Five years ago, architect Kevin Flynn put his belief in environmentally sound building into practice professionally: After spending 25 years working at a variety of large and small architectural firms, he struck out on his own and founded EcoDEEP, a green architectural firm based in St. Paul, Minn. However, Flynn still felt he wasn’t fully living his vision. To truly practice what he preached, he reasoned, his home and office also had to be exercises in sustainability.
In 2008, Flynn and his wife, architect Roxanne Nelson, undertook an ambitious project, dubbed EcoDEEP Haus, to transform a 1940s bungalow into a livable model of sustainable design. Scouting potential locations for the project, Flynn and Nelson were determined to stay in the city. “We wanted to demonstrate that one can use existing housing and, rather than moving out to the suburbs, stay in a viable neighborhood with existing infrastructure and lots of intangible amenities, like being able to walk everywhere,” Flynn explains. “We wanted it to be as much a proof project as anything else, to show that it can be done.”

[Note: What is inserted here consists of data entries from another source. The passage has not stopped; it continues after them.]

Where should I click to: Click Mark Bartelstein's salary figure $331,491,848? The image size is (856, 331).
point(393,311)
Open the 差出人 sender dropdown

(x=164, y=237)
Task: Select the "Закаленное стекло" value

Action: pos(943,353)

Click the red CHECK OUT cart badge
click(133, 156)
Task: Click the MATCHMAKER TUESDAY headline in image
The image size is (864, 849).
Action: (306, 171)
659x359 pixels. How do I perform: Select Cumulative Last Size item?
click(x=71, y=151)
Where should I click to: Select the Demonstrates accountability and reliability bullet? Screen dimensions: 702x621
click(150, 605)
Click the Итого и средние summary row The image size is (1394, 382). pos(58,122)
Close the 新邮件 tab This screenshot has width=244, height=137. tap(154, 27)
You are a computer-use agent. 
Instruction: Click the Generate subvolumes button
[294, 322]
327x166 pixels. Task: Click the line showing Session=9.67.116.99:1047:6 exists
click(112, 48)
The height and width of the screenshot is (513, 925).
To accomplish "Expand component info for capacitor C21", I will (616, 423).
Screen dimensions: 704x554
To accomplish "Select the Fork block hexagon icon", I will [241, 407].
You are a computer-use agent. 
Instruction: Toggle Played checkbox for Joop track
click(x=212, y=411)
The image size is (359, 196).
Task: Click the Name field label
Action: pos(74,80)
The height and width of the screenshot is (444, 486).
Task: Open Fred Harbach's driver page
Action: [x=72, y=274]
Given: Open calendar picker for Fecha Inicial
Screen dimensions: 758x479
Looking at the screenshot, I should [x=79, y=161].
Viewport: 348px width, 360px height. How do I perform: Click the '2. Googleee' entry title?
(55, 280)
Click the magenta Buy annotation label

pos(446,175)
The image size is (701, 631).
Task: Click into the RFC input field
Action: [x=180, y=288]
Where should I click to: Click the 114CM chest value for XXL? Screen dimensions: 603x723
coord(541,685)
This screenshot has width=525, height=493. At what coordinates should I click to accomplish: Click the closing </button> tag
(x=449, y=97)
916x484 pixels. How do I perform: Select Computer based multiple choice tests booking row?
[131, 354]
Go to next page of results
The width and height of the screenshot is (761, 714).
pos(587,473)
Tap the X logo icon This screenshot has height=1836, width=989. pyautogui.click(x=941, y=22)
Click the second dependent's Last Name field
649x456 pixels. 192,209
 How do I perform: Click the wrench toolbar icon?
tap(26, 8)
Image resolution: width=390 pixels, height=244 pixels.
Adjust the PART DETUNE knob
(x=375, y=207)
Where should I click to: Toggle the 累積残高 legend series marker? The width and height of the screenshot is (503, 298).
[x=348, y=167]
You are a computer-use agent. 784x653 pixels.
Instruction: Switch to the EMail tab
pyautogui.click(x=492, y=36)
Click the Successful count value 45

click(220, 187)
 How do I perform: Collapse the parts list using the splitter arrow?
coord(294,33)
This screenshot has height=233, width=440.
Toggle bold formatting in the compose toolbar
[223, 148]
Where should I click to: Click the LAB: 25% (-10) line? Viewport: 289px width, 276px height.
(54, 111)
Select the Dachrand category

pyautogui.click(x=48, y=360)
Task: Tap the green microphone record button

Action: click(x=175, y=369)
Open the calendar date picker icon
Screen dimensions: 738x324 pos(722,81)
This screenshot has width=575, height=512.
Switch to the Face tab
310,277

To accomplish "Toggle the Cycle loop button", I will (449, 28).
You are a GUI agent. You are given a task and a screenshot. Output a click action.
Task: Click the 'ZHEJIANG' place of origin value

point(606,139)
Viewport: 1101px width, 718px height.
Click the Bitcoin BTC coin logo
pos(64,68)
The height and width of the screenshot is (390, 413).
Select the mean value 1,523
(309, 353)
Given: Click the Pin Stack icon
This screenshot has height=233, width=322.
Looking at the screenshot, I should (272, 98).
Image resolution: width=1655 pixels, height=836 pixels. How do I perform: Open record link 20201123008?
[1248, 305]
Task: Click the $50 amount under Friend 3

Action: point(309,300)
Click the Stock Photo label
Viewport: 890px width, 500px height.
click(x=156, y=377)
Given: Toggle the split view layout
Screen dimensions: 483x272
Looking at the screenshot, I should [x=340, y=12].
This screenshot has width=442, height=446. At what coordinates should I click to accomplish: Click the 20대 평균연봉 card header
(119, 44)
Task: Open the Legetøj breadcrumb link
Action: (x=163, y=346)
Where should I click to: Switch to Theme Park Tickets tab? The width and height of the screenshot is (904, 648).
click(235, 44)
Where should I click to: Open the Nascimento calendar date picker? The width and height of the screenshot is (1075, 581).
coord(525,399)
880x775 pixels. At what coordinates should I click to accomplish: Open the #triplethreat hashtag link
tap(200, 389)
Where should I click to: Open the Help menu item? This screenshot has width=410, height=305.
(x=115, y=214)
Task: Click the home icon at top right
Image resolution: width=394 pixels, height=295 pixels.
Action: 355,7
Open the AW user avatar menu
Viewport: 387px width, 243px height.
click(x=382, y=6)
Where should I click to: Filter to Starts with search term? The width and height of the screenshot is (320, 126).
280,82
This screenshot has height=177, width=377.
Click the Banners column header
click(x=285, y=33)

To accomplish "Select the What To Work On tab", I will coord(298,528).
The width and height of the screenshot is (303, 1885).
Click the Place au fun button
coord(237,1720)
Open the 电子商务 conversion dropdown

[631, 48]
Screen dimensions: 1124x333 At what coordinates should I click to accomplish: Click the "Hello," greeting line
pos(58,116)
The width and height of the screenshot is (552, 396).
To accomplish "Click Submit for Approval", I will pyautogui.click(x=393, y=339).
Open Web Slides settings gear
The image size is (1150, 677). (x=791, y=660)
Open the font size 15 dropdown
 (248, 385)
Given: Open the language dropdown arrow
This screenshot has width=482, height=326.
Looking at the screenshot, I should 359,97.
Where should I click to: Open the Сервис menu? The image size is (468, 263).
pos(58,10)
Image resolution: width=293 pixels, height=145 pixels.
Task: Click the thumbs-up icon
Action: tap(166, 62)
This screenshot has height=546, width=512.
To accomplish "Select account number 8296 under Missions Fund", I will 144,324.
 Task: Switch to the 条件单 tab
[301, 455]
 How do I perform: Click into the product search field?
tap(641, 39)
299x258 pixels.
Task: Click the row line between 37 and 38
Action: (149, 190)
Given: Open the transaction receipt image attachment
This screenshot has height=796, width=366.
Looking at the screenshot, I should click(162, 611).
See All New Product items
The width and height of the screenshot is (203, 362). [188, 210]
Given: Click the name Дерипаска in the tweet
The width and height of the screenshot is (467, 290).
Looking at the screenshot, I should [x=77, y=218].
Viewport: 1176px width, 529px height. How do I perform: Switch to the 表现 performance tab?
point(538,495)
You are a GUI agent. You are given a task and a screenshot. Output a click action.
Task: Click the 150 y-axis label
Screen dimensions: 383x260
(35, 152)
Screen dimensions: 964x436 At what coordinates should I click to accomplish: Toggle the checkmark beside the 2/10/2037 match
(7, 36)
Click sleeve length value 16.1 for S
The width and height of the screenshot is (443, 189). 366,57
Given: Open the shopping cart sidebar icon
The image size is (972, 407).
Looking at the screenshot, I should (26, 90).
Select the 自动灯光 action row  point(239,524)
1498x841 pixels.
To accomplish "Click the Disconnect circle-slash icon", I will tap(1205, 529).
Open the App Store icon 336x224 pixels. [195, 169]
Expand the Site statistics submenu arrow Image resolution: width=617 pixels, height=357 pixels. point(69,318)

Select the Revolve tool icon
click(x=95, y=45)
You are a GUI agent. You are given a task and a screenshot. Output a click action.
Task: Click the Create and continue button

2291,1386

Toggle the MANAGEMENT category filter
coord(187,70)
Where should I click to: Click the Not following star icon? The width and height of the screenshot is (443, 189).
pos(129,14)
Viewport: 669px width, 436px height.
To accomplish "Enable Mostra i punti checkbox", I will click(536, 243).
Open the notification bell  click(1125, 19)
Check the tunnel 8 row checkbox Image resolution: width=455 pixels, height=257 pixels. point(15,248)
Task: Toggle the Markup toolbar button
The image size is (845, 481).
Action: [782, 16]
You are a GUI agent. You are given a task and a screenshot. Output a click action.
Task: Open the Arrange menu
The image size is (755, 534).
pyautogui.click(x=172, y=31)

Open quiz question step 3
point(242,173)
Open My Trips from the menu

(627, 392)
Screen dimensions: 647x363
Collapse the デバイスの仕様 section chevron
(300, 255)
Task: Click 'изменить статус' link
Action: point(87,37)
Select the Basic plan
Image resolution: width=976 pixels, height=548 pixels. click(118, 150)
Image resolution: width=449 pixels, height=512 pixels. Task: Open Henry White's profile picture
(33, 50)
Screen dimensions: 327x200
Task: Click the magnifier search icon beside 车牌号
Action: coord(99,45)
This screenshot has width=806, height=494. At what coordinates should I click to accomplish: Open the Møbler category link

The house they settled on was a 1,700-square-foot Cape Cod structure in the city’s Highland Park neighborhood, about a half-mile from the Mississippi River and within easy walking distance of schools, shops, and public transportation. The one-and-a-half-story home had been well-maintained, but the couple desired an updated kitchen, additional bedrooms for their three children, and more open and flexible common areas suitable for entertaining, along with energy-saving features and sustainable materials throughout.
To reduce construction waste and keep the overall footprint of the home small, Flynn and Nelson worked closely with a structural engineer, a contractor, and energy modelers to design a structure that preserved the original foundation of the house, as well as most of the main floor. They expanded upward, removing the original gabled roof and building out a second story, along with a modest 620-square-foot addition on the northwest side. The resulting high-performance, energy-efficient, 3,200-square-foot home boasts four bedrooms, an office for Flynn on the main floor that can double as a large fifth bedroom, and two and a half baths. Remarkably, EcoDEEP Haus uses 40 percent less energy than the original home, at nearly double the size.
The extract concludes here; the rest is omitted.